**TEXT TO READ:**
########################################

The above codes have the same explaination as in the notebook combined together. Preparation of the dataset, splitting them into train and val. Finally loading batches of data.

 

2. estimate_loss() Function

@torch.no_grad()
def estimate_loss():
    out = {}
    model.eval()
    for split in ['train', 'val']:
        losses = torch.zeros(eval_iters)
        for k in range(eval_iters):
            X, Y = get_batch(split)
            logits, loss = model(X, Y)
            losses[k] = loss.item()
        out[split] = losses.mean()
    model.train()
    return out

Breaking it down:

• @torch.no_grad(): This decorator disables gradient tracking, which saves memory and speeds up evaluation (since gradients (grads) are not needed during evaluation).
• model.eval(): Puts the model in evaluation mode (disables dropout, batch norm, etc.).
• for split in ['train', 'val']: We compute loss separately for training and validation datasets.
• losses = torch.zeros(eval_iters): We will store eval_iters number of loss values in this tensor.
• Looping over eval_iters times:
  • X, Y = get_batch(split): Get a batch of training or validation data.
  • logits, loss = model(X, Y): Compute predictions and loss.
  • losses[k] = loss.item(): Store the loss in the tensor.
• out[split] = losses.mean(): Compute the average loss across eval_iters runs for more stable estimates. This is to reduce the noice (for example, the visual graph would look like its waving up and down, this stabalises it).
• model.train(): Switch back to training mode.
• return out: Returns a dictionary with average training and validation loss.

 

3. BigramLanguageModel Class

This is the core model for the character-level bigram model.

########################################

**SOURCE MATERIAL:**

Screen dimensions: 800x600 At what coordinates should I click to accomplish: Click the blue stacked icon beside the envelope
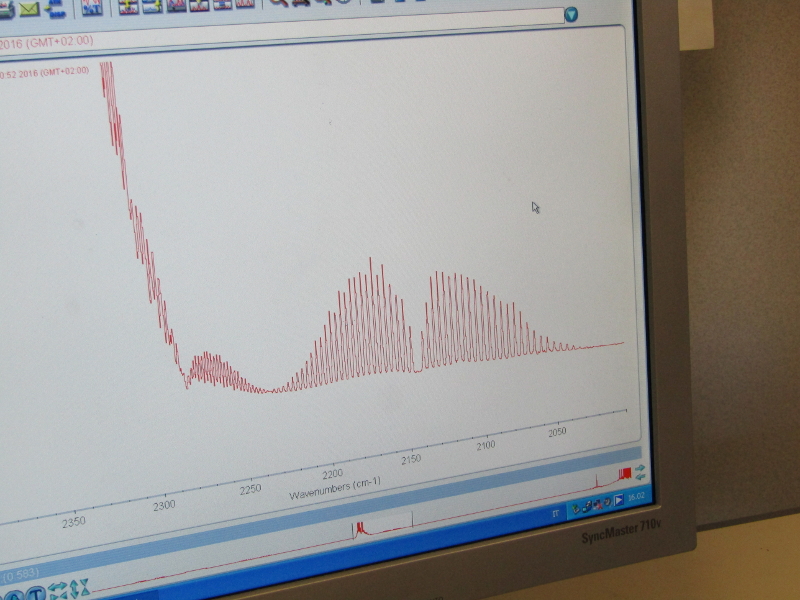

########################################

In the text on the estimate_loss() function, what does the function return?

**TASK RESULT:** A dictionary with the average training and validation loss.